Feta Cheese | The Ancient Greek Roots of Feta Cheese

Greece applied way back in 1994 for the European Union’s coveted “Protected Designation of Origin” (PDO) status for one of its national treasures, feta cheese.

By Philip Chrysopoulos


It was argued by several other European nations that feta was simply derived from the Italian word “feta”, meaning “slice,” that the product was a generic term for any sheep or goat’s milk cheese, and that it could be produced anywhere.


After years of debate about its origin with other European Union states such as Germany, France, Denmark and the UK, Greece finally won its fight for PDO status for feta cheese in 2005.
Not only is feta now recognized as the ultimate Greek cheese, we can discover that its roots actually stretch all the way back into antiquity.


The “Real Greek Feta” website provides great evidence that the first mention of the famous cheese is as old as Homer’s “Odyssey.


When Odysseus and his men enter the cave of Polyphemus, the Cyclops, the first thing they notice is the smell and sight of the rich, white cheese made with goat and sheep’s milk in brine:
“We entered the cave, but he wasn’t there, only his plump sheep grazed in the meadow.
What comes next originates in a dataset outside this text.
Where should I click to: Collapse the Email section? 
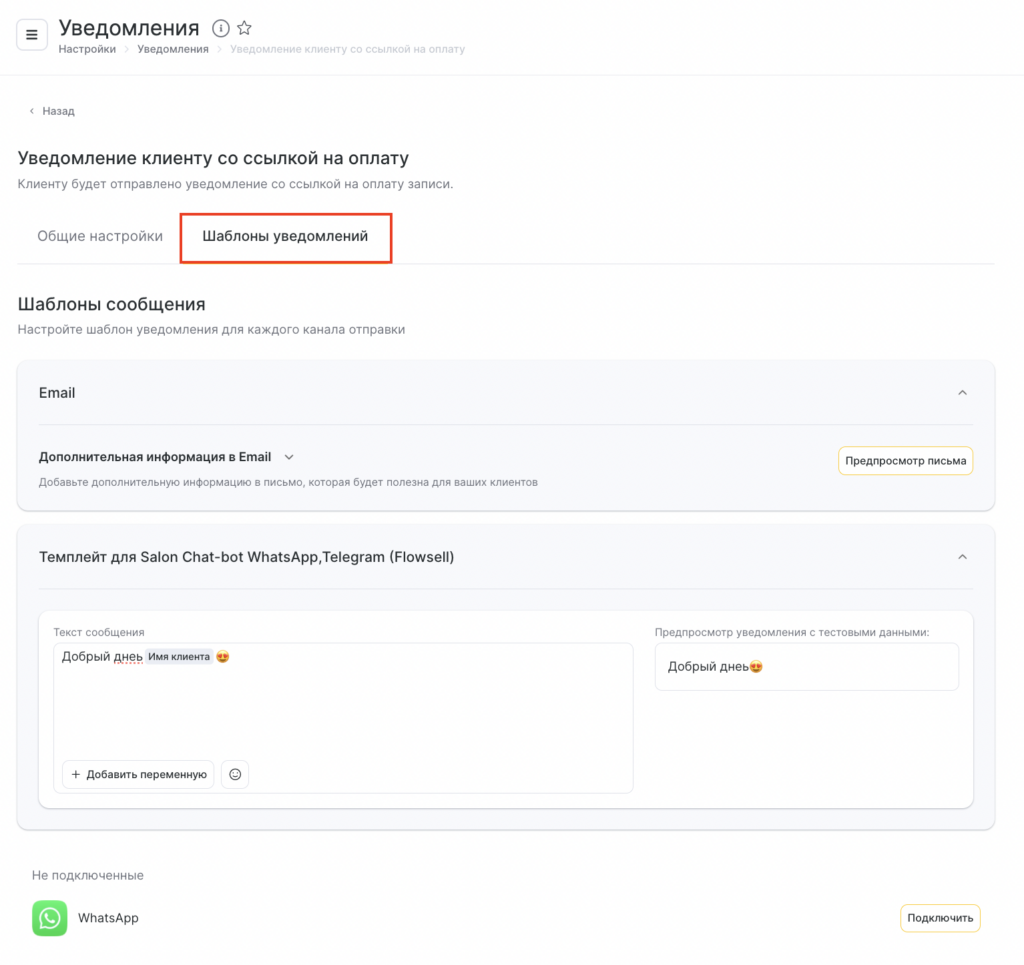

The woven baskets were full of cheese, the folds were full of sheep and goats and all his pots, tubs and churns where he drew the milk, were full of whey. When half of the snow-white milk curdled he collected it, put it in the woven baskets, and kept the other half in a tub to drink,” Homer wrote.


According to myth, the Cyclops Polyphemus created the cheese which was later to be dubbed feta purely by accident. He had been transporting the rich milk that he had collected from his sheep in leather bags made of animal stomachs, when one day he realized that the milk had curdled.


It had taken on a solid form which was not only tasty, but most importantly, was conservable for some time. Given that the “Odyssey” was written in the eighth century BC, the origin of feta must be seen as indisputably Greek.


The ancient Greeks called the product which came from the coagulation of milk “τυρí,” or “cheese.” The name Feta, which does literally mean “slice,” originated in the seventeenth century, and probably refers to the practice of cutting the cheese in slices to be placed into barrels.


The name Feta came into widespread use in the nineteenth century. Ever since then it has characterized this tangy cheese that has been prepared for centuries using the same general method, and whose origin most likely dates back to the earliest days of human habitation in Greece.